Le déploiement de la fibre est en plein essor. Selon le dernier pointage de l’Arcep (Autorité de régulation des communications électroniques et des postes), la France compte 6,5 millions de prises FTTH (fibre à domicile) au 30 juin. « Il y a une accélération forte de la fibre avec le lancement du plan France THD, et parce que Orange investit massivement dans les zones très denses et AMII (zones conventionnées) et que tous les départements de France se lancent à travers les RIP », constate notre interlocuteur. Et de citer en exemple les 400 000 prises à construire en Alsace, 600 000 dans le Nord, 150 000 en Bretagne, 110 000 en Mayenne, l’ouverture du marché Drôme-Ardèche avec 20 000 premières prises… « Il y a un surcroit d’activité sur tout le territoire. C’est pour ça qu’on se positionne maintenant et pas dans 5 ans. »

Du travail pour 30 ans

EDLF vise ainsi les 5 millions d’euros en 2017, 15 millions en 2018 et 30 millions en 2019 avec 30 000 prises à déployer. Son développement passera aussi par une extension à la Réunion qui devrait lui la porte de l’Afrique de l’Est, puis de l’Ouest. « Le continent Africain est le dernier endroit de croissance forte dans le déploiement des réseaux de télécommunication pour les années avenir », souligne Etienne Dugas. Même sur le territoire national, l’activité se poursuivra bien au-delà de 2022, date visée dans le cadre du plan France THD pour couvrir le pays de connexions très haut débit. « D’abord, il faudra maintenir le réseau. Ensuite, 85% des déploiements se font en aérien aujourd’hui. Il faudra bien les enfouir un jour. On a du boulot pour les 30 prochaines années. Cela ne me soucie guère. »

Ce qui inquiète plus Etienne Dugas est le manque de main d’œuvre et de compétences. « Comme on est tous en tension, il faut aujourd’hui former. C’est un vrai sujet.

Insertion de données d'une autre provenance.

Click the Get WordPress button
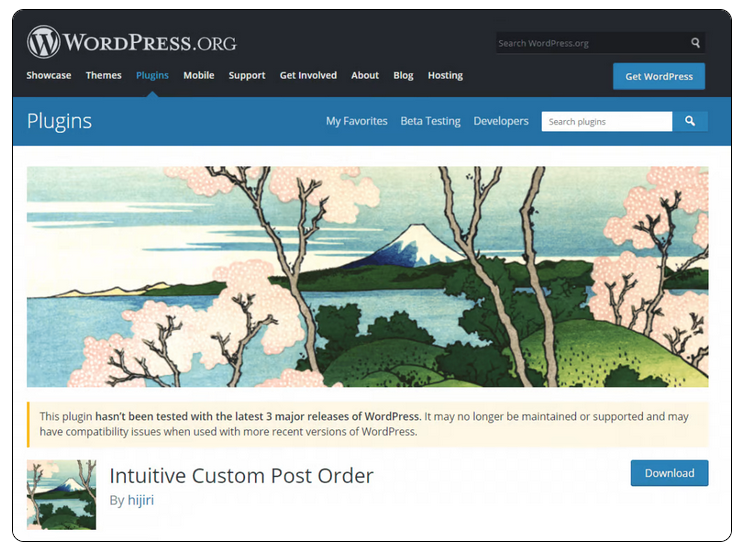The width and height of the screenshot is (737, 545). [659, 76]
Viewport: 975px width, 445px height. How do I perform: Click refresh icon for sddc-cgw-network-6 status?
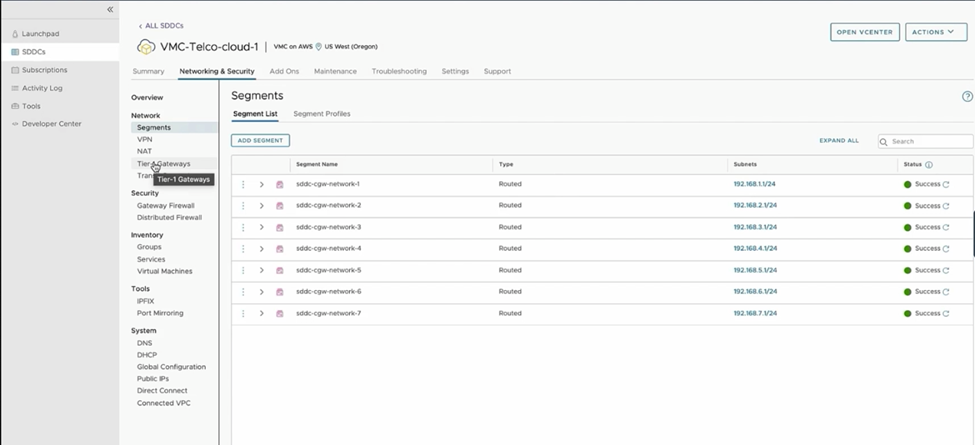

Certes l’Etat met des moyens à travers les budgets de la formation continue et professionnelle et dans le cadre du plan 500 000 (le plan destiné à former 500 000 chômeurs annoncé en début d’année par François Hollande, NDLR). Néanmoins, il faut flécher ces budgets sur les bonnes formations et surtout trouver les candidats. » Le dirigeant s’inquiète notamment de « l’excessive complexité » du financement de la formation professionnelle « tout comme l’articulation de Pôle Emploi ». Un dossier qu’il compte suivre de près en tant que président de la Firip. 40 000 formations sont attendues. Dont 13 000 créations d’emplois.